**Fragmento de página**
————————
En el pasado mes de febrero muchos pensamos que la renuncia del Sumo Pontífice, cuyo anuncio hizo crujir los cimientos de El Vaticano, sería la noticia más desconcertante que recibiríamos en mucho tiempo. No hay duda de que el vendaval que está desmoronando las reglas inamovibles de una institución milenaria como lo es la Iglesia católica representa un desafío sin precedentes. Sin embargo, otro anuncio reciente, de repercusiones menos espirituales pero cuyo alcance es más general y tenebroso, puede tener para el mundo entero efectos realmente sobrecogedores.
El presidente de los Estados Unidos de América acaba de informar que fue investido en su país del poder legal que le permitirá ordenar ejecutivamente ataques informáticos (hacking) a sistemas que utilicen tecnologías de información en cualquier país del mundo. En su declaración el presidente Obama justificó el uso del hacking con fines bélicos al catalogarlo como actos de defensa de los ataques que los Estados Unidos han recibido en su sistema de defensa, sus oleoductos y su red eléctrica y advierte que existe el peligro real de que nuevas arremetidas se orienten al colapso del tráfico aéreo y de la red de distribución de agua potable.
————————
Entradas guardadas:
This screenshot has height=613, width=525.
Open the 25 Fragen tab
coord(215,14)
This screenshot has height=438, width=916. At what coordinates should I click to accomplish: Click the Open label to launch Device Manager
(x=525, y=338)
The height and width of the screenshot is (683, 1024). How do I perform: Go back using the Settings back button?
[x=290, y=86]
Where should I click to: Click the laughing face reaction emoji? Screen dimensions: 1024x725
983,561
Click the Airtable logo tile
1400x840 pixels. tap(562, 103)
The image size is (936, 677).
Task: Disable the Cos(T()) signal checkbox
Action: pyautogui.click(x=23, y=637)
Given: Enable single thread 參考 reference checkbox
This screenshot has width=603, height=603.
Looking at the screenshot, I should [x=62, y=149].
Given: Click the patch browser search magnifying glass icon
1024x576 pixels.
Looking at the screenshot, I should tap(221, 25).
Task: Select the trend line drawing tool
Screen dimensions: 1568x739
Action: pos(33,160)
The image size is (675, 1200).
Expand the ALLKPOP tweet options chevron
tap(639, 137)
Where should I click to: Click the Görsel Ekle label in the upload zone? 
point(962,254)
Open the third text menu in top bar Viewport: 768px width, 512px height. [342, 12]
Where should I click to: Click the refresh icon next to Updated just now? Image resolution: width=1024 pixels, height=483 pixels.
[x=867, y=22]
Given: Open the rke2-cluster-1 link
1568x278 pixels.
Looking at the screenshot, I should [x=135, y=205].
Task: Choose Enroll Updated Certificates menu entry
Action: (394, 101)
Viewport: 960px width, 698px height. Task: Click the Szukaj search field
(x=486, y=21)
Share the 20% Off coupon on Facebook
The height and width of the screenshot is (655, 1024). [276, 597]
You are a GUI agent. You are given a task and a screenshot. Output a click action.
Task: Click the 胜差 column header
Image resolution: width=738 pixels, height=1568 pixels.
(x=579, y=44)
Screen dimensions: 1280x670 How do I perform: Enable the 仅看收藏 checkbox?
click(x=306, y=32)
————————
**Consigna 1**
Reproduce el fragmento de página desde "En el pasado" hasta "efectos realmente sobrecogedores.", pero cambia "febrero" por "marzo".
**Consigna 2**
Según el fragmento de página, ¿qué podrá ordenar el presidente de los Estados Unidos gracias al poder legal del que fue investido?
Los datos no guardan ninguna relación con el fragmento de página.

**Respuesta 1**
En el pasado mes de marzo muchos pensamos que la renuncia del Sumo Pontífice, cuyo anuncio hizo crujir los cimientos de El Vaticano, sería la noticia más desconcertante que recibiríamos en mucho tiempo. No hay duda de que el vendaval que está desmoronando las reglas inamovibles de una institución milenaria como lo es la Iglesia católica representa un desafío sin precedentes. Sin embargo, otro anuncio reciente, de repercusiones menos espirituales pero cuyo alcance es más general y tenebroso, puede tener para el mundo entero efectos realmente sobrecogedores.

**Respuesta 2**
Ataques informáticos (hacking) a sistemas que utilicen tecnologías de información en cualquier país del mundo.